__Challenge__: Copy the lines below exactly as they appear, from the line with "Where should I click to: Click the Bulk" up to and including the line with "pyautogui.click(x=88, y=271)". Copy only those lines.

═══ Information shown

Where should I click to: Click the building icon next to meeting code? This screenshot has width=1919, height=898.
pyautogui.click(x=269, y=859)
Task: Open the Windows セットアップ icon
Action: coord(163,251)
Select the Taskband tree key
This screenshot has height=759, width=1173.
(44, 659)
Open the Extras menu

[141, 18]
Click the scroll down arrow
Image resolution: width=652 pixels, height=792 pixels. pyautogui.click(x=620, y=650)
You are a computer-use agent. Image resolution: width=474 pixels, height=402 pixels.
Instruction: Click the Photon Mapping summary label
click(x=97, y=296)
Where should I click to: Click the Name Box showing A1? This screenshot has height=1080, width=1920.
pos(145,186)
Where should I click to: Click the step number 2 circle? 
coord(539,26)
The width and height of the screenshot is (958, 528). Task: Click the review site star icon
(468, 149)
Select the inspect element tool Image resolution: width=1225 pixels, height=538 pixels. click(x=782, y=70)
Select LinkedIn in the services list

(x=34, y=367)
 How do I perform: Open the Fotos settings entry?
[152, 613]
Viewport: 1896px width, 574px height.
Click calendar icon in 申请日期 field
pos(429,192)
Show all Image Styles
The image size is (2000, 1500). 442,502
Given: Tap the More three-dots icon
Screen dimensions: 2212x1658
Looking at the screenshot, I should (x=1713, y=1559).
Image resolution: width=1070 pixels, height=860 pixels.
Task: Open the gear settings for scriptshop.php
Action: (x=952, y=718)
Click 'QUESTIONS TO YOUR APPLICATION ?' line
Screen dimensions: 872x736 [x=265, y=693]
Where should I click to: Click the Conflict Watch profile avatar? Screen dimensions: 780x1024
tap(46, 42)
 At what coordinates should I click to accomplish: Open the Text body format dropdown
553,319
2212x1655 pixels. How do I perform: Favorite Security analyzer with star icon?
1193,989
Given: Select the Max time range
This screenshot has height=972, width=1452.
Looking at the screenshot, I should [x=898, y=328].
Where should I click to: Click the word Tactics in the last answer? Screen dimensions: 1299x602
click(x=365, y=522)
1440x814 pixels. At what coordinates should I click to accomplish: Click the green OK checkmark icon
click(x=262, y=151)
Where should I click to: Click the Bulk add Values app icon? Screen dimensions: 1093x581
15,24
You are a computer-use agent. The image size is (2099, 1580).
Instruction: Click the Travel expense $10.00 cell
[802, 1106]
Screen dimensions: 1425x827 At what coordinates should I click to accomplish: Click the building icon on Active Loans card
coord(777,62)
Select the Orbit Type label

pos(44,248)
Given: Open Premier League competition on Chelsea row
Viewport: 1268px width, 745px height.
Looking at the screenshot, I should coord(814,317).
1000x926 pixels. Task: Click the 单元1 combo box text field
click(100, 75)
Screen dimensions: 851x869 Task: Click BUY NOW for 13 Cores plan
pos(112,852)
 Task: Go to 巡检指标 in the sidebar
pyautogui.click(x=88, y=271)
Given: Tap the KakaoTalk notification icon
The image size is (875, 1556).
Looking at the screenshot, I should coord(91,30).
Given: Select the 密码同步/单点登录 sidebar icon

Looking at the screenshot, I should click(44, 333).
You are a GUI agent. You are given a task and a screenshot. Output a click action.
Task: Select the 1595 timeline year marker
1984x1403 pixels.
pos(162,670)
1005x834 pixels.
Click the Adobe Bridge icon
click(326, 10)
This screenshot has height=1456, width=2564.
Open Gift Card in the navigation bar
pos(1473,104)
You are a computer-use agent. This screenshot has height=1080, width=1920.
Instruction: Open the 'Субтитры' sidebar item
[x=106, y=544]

══════

__In response__:
Where should I click to: Click the Bulk add Values app icon? Screen dimensions: 1093x581
15,24
You are a computer-use agent. The image size is (2099, 1580).
Instruction: Click the Travel expense $10.00 cell
[802, 1106]
Screen dimensions: 1425x827 At what coordinates should I click to accomplish: Click the building icon on Active Loans card
coord(777,62)
Select the Orbit Type label

pos(44,248)
Given: Open Premier League competition on Chelsea row
Viewport: 1268px width, 745px height.
Looking at the screenshot, I should coord(814,317).
1000x926 pixels. Task: Click the 单元1 combo box text field
click(100, 75)
Screen dimensions: 851x869 Task: Click BUY NOW for 13 Cores plan
pos(112,852)
 Task: Go to 巡检指标 in the sidebar
pyautogui.click(x=88, y=271)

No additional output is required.